## Material provided
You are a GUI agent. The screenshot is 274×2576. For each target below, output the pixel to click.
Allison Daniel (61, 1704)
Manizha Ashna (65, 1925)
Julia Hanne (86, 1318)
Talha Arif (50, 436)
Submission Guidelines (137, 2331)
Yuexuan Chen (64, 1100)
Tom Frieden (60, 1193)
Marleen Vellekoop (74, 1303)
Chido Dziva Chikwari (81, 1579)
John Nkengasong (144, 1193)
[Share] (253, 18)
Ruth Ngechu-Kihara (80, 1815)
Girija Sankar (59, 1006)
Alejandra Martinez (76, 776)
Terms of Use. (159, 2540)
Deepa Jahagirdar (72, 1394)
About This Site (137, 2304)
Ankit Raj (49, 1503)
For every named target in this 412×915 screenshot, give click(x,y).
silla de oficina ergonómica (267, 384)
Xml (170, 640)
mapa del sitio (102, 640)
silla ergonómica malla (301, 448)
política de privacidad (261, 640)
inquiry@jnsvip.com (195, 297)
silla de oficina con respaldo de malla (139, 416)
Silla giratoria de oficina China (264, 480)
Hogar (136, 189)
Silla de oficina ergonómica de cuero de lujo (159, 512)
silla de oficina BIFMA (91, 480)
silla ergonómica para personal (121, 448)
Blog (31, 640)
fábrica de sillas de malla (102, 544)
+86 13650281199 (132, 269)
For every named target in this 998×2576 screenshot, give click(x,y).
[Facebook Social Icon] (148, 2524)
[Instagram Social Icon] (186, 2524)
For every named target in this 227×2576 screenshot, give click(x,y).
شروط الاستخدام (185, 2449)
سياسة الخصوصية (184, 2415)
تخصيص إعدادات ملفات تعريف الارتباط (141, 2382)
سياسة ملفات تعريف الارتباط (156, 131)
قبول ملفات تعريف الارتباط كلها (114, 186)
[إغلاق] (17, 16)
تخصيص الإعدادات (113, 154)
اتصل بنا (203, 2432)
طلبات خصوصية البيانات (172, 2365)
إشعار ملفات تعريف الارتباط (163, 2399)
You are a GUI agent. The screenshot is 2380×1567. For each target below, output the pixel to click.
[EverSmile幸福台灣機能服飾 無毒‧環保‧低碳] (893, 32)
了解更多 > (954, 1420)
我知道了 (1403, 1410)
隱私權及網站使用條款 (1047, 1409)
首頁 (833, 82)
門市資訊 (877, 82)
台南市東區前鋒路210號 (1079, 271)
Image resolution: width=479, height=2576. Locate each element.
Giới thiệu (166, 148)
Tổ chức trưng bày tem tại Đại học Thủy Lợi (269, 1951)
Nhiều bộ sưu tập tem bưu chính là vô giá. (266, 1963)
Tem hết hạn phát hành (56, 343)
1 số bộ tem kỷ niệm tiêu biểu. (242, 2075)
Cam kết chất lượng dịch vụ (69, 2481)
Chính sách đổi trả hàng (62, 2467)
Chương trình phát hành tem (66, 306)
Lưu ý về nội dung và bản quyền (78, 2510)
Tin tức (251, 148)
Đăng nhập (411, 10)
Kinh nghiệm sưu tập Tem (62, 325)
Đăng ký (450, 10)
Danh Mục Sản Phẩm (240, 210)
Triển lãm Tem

## Exercise requirements
Your output should start at the line containing "Lưu ý về nội dung và bản quyền (78, 2510)" and stop at the last line of the material, copied exactly, with nothing else.

## Solution for this exercise
Lưu ý về nội dung và bản quyền (78, 2510)
Tin tức (251, 148)
Đăng nhập (411, 10)
Kinh nghiệm sưu tập Tem (62, 325)
Đăng ký (450, 10)
Danh Mục Sản Phẩm (240, 210)
Triển lãm Tem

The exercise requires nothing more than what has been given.